KETIK, SURABAYA – Jatuh bangun Laksmi Widjajanti memperjuangkan pendidikan anak keduanya yang mengidap disleksia sangat mengagumkan.
Kesabaran, keberanian, dan ketegarannya sebagai seorang ibu sekaligus Psikolog Anak dan Remaja dalam mendidik Anak Berkebutuhan Khusus (ABK) tidak diragukan lagi.
Laksmi panggilan akrabnya bercerita bahwa anak perempuannya mengalami disleksia dengan komorbid Attention Deficit Hyperactivity Disorder (ADHD).
Sebuah gangguan saraf di bagian otak yang menyebabkan seseorang merasa kesulitan memproses bahasa. Ditambah ADHD, yakni gangguan yang menyebabkan seseorang kesulitan memusatkan perhatian.
Sulitnya Mencari Sekolah
Laksmi bercerita, anak keduanya itu kesulitan membaca, mengeja, dan menulis. Awalnya, dia tidak mengerti apa yang terjadi pada anak perempuannya itu. Karena secara umum, dia melihat anaknya sama seperti lainnya, tidak ada yang berbeda.

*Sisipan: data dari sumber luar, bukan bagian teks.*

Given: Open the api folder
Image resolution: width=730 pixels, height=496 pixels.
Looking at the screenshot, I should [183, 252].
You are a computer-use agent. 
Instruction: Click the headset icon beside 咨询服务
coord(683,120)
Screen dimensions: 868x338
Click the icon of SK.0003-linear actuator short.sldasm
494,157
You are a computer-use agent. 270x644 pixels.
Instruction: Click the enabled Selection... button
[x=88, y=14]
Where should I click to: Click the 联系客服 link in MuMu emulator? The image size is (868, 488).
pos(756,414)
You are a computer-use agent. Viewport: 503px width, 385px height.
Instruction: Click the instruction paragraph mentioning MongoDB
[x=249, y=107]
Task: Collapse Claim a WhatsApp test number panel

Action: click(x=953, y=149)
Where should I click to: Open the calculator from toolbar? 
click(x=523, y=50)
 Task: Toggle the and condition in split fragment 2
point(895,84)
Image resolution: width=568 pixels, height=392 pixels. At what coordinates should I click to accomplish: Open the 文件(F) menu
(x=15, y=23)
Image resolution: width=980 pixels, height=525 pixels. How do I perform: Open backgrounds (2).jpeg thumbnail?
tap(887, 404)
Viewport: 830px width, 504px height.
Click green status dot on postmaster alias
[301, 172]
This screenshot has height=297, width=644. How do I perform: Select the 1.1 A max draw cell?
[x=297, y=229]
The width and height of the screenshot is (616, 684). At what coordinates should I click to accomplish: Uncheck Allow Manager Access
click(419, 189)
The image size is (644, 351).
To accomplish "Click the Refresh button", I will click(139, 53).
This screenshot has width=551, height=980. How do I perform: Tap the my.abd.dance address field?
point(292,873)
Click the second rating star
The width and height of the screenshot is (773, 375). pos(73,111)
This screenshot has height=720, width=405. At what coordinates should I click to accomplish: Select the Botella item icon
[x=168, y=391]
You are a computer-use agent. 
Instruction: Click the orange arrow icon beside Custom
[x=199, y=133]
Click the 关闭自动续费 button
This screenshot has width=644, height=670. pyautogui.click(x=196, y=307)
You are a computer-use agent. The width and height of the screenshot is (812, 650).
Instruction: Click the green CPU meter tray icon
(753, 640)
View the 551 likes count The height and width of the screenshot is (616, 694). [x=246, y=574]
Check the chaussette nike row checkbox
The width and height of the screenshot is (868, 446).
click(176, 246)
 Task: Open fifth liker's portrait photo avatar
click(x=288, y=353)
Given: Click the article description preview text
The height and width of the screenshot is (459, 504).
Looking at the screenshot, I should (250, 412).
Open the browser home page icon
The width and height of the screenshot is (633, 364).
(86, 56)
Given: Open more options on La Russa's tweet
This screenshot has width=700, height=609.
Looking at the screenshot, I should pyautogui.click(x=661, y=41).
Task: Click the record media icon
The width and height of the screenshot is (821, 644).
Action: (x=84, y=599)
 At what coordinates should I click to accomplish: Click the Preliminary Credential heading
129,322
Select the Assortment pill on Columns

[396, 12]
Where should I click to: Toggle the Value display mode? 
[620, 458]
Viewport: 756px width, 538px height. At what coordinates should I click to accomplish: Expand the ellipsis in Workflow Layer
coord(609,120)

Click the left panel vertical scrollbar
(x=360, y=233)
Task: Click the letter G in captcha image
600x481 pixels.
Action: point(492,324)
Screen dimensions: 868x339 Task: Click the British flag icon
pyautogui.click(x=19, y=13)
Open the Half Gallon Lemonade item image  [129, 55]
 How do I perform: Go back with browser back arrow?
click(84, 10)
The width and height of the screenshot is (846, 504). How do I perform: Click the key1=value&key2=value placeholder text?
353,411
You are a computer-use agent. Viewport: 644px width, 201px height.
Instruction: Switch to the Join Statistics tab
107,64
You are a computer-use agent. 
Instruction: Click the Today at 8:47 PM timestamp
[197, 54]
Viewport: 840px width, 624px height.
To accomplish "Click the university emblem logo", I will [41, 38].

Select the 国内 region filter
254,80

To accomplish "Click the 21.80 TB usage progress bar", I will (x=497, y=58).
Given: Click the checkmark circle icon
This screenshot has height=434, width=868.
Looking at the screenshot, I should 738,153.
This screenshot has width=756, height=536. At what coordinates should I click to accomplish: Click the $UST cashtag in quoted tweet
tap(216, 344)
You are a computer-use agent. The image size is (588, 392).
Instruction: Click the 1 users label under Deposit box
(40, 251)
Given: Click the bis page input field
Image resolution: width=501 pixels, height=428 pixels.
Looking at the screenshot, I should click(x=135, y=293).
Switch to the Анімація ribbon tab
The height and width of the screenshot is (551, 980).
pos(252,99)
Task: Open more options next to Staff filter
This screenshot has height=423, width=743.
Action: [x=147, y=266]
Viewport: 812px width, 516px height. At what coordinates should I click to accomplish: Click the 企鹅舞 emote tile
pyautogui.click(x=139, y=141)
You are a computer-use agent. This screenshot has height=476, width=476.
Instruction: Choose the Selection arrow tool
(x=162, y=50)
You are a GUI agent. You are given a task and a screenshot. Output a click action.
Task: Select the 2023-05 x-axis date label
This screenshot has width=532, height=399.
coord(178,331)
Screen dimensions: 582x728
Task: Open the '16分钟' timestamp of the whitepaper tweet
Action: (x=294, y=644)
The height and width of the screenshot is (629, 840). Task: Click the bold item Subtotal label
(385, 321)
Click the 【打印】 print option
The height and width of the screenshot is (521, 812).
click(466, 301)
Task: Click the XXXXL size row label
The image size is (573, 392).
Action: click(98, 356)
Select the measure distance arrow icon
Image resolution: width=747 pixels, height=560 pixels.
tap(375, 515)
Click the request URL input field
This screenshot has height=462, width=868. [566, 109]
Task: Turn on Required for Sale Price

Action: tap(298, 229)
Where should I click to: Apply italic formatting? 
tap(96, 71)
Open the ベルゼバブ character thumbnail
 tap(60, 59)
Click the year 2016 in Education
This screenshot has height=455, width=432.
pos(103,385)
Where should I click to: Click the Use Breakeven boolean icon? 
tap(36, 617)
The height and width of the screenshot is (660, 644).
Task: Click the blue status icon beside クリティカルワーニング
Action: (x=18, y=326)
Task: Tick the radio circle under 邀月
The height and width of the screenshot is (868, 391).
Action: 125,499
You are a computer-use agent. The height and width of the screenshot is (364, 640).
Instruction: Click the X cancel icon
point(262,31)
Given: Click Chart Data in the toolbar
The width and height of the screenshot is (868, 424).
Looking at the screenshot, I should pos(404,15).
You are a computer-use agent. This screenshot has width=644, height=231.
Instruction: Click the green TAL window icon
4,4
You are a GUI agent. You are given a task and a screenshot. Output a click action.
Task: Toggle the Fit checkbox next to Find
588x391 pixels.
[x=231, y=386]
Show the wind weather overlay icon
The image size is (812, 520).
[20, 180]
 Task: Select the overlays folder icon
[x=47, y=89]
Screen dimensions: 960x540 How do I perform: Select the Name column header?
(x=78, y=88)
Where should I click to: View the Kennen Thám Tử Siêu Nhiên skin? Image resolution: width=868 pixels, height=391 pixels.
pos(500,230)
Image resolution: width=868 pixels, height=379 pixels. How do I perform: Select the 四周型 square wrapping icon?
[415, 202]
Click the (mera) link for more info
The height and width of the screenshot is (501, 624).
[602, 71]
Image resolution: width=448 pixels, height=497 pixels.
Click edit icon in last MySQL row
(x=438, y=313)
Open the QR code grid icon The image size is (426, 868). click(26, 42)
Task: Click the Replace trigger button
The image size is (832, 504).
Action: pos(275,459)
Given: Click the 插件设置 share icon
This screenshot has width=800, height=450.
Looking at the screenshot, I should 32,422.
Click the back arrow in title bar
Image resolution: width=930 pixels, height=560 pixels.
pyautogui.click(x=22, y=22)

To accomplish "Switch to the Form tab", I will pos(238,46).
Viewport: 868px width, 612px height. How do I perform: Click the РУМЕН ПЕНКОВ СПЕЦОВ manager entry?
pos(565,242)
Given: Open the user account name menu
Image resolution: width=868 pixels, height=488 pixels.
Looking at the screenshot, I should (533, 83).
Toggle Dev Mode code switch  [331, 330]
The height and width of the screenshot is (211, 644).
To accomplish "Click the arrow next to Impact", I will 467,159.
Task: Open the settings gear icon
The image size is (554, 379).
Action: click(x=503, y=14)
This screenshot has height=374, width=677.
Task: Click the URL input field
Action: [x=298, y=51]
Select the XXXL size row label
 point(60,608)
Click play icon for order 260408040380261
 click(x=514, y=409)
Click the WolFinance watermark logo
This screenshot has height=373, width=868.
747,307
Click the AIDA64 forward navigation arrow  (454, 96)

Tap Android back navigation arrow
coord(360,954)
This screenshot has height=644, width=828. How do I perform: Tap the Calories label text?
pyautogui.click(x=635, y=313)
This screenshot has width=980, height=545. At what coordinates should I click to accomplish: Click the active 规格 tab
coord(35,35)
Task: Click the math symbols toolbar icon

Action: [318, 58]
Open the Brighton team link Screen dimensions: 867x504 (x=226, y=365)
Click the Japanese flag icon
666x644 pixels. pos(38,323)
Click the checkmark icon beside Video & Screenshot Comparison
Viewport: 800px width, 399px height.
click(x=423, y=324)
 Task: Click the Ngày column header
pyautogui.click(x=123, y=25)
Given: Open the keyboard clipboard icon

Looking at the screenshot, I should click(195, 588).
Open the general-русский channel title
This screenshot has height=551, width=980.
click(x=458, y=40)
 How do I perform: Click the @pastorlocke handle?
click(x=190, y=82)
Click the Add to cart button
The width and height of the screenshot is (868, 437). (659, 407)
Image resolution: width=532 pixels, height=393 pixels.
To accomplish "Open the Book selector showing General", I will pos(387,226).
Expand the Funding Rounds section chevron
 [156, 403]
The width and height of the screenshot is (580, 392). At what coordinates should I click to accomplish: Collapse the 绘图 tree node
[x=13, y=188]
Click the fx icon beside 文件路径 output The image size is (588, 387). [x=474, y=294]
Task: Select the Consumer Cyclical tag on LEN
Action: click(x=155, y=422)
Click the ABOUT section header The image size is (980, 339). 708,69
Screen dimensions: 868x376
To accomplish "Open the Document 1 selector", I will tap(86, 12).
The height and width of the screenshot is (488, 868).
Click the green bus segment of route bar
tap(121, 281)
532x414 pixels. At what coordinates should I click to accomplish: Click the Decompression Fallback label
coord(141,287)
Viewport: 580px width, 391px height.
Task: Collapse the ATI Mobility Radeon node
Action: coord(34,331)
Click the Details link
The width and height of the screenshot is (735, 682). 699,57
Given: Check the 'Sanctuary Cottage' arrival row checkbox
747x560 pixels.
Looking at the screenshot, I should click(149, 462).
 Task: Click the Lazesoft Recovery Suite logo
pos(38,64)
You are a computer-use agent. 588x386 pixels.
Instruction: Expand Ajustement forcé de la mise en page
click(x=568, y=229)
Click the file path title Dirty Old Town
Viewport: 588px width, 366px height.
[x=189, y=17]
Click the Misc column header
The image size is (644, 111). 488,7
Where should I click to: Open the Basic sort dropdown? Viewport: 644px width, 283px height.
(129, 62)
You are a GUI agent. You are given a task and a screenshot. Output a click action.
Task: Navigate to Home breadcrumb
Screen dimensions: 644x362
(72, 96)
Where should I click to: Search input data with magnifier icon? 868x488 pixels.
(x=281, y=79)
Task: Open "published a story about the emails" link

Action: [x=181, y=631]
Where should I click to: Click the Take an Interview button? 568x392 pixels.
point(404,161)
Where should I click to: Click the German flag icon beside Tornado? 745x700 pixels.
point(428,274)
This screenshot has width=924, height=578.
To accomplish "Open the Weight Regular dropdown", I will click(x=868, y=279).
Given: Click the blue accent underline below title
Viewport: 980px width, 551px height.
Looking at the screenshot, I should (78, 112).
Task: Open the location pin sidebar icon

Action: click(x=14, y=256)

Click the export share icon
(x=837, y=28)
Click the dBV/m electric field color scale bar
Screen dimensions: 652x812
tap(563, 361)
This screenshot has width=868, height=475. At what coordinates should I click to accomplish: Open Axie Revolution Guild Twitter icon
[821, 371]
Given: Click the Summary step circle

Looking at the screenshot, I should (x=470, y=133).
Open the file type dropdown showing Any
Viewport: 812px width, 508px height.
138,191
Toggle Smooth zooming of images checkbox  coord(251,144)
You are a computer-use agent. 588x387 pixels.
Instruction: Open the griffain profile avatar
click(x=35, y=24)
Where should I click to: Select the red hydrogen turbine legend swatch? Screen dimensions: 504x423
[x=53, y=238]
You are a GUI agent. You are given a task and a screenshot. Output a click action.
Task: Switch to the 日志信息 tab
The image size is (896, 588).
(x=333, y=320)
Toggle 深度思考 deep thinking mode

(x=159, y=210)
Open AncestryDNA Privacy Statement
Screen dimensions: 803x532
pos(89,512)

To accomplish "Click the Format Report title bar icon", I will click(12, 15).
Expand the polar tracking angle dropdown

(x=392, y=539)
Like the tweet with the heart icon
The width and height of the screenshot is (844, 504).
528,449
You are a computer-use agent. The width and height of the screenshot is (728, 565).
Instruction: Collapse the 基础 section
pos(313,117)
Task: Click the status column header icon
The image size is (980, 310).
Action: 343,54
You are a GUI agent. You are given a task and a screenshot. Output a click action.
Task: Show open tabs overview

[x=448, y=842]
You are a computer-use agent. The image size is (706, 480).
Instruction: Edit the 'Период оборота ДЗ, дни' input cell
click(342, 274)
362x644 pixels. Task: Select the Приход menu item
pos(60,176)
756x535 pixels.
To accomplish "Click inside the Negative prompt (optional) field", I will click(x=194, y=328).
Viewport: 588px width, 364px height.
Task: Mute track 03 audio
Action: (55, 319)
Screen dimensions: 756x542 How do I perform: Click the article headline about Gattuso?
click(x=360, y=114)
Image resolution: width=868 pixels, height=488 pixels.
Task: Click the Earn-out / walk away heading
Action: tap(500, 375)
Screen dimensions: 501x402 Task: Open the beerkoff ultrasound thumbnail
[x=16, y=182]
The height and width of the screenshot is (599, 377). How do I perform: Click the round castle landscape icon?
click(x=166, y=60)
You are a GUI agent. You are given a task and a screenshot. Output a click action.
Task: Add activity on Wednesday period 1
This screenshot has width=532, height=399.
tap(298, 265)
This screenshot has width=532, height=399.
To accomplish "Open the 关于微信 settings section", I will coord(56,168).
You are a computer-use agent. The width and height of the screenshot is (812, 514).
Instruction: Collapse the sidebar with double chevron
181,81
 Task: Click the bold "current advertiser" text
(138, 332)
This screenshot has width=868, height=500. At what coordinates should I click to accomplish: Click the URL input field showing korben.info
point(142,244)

Saat dia duduk di bangku Sekolah Dasar kelas 1, Laksmi pernah dipanggil oleh guru dan disarankan memeriksakan mata anaknya karena tidak bisa membaca dan menulis.
"Sekarang anak saya umur 32 tahun, sudah punya anak. Waktu kelas 1 SD saya dipanggil gurunya untuk memeriksakan matanya karena nggak bisa membaca dan menulis. Ternyata benar minus 3, tapi sudah pakai kacamata tetap nggak bisa, akhirnya saya leskan," kata Laksmi ketika ditemui Ketik.co.id, Minggu 8 Desember 2024 di Shangri-La Hotel Surabaya.
Karena khawatir, Laksmi memutuskan memanggil guru les terbaik teladan tingkat nasional dekat rumah untuk mengajari anaknya baca tulis. Selama 6 bulan, anak perempuannya intens belajar membaca dan menulis, namun tidak ada kemajuan sama sekali.
Laksmi terus bertanya, ada apa dengan putrinya saat itu. Ditambah kondisi ADHD yang membuat emosi putrinya begitu drastis.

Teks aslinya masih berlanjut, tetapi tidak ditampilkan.